-- DIRECTIONS --
Would you find each line in the entries below with the string "Garden" and copy it?

[Stored entries]
================================

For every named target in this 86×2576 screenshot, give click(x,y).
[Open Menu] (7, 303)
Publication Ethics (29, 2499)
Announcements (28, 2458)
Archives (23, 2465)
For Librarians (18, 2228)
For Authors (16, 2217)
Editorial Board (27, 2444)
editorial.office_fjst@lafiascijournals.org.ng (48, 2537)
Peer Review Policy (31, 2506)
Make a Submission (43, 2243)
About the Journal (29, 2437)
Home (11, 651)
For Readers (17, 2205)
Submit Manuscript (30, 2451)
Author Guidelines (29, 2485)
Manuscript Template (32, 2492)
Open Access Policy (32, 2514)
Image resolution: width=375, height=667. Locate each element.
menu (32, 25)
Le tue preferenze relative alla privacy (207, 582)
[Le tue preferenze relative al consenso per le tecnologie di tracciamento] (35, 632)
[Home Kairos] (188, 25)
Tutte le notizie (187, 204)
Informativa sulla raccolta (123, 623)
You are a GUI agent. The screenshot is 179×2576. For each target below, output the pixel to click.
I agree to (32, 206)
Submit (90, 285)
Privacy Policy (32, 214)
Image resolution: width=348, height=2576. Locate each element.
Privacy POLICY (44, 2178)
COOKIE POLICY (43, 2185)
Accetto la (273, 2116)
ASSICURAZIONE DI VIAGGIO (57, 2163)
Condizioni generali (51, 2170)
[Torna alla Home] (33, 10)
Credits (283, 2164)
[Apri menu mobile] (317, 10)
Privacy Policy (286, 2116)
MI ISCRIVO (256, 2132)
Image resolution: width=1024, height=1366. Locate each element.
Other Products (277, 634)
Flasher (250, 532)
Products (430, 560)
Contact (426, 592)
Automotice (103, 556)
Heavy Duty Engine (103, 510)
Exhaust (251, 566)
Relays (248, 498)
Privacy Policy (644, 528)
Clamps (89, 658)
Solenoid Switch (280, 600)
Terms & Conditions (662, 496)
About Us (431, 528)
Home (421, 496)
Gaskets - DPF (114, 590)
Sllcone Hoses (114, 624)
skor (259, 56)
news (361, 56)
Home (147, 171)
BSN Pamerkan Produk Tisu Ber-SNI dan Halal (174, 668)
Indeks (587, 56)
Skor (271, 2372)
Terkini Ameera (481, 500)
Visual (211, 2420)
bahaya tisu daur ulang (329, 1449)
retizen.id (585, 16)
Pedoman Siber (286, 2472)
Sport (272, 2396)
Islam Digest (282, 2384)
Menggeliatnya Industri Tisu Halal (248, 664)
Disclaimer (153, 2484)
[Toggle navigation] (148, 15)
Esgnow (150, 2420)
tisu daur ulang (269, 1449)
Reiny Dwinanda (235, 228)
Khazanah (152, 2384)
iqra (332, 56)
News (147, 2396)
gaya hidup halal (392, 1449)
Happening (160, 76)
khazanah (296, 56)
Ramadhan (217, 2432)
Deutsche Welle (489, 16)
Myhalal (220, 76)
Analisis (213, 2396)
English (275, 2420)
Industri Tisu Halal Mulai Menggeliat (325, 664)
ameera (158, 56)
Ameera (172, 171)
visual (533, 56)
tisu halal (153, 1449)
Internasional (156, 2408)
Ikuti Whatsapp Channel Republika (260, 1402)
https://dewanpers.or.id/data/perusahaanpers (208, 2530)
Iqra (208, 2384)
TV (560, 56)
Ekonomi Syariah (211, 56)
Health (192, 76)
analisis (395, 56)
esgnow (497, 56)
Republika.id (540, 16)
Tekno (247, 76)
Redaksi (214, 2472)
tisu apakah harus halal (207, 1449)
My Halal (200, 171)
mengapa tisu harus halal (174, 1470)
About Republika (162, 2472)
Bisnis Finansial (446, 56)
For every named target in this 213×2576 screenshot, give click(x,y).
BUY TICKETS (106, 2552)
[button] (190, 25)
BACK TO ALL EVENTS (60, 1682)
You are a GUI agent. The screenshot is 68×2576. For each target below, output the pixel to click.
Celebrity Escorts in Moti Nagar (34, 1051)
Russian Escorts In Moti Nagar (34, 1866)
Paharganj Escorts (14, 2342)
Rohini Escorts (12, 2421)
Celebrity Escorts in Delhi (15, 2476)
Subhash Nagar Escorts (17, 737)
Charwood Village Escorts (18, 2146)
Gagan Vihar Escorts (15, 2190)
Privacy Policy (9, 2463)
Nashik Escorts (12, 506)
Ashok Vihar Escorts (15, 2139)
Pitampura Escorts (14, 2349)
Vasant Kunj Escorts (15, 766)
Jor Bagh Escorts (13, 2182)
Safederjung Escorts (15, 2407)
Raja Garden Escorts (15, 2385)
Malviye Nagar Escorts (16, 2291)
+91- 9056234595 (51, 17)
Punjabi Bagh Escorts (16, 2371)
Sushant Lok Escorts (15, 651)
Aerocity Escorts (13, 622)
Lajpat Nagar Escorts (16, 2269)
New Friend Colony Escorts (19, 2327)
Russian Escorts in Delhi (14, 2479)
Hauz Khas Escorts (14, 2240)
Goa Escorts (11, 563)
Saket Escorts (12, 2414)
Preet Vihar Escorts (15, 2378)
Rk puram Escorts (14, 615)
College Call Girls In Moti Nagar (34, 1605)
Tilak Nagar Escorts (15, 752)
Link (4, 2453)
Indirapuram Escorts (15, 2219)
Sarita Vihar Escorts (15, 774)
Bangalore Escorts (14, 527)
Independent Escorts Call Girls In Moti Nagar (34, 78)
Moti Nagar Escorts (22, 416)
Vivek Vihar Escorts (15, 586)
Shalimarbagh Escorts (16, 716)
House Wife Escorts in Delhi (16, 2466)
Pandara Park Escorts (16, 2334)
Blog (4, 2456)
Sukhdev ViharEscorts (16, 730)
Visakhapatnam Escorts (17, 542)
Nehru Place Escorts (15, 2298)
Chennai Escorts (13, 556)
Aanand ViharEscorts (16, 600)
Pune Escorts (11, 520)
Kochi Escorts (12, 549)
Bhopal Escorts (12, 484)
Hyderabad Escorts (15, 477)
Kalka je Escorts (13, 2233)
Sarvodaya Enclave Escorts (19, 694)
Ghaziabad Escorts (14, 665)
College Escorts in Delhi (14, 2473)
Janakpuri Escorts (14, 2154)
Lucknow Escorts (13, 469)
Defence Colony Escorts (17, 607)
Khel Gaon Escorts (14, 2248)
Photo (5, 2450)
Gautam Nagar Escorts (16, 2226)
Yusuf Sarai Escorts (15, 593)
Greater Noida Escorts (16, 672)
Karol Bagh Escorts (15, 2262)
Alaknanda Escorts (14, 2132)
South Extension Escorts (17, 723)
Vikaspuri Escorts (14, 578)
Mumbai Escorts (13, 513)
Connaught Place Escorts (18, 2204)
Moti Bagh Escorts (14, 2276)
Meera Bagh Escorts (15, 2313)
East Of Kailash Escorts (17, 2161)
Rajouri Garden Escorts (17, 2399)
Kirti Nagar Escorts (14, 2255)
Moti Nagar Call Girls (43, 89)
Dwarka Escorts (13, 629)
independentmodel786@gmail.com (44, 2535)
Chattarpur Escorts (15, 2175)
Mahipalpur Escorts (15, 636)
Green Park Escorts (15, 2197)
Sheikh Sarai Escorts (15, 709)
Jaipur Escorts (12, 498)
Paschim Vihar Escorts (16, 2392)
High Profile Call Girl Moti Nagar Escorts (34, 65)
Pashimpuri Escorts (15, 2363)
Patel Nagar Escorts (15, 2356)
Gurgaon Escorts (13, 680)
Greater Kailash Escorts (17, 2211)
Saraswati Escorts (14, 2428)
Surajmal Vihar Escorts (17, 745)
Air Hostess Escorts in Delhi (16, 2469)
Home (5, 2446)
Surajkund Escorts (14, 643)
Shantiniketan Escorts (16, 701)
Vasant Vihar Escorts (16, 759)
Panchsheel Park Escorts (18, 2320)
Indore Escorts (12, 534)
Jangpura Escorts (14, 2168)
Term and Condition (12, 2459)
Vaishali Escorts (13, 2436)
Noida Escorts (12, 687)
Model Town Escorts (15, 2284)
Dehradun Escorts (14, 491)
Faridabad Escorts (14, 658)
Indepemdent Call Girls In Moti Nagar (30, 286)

================================

-- SOLUTION TO THE PROBLEM --
Raja Garden Escorts (15, 2385)
Rajouri Garden Escorts (17, 2399)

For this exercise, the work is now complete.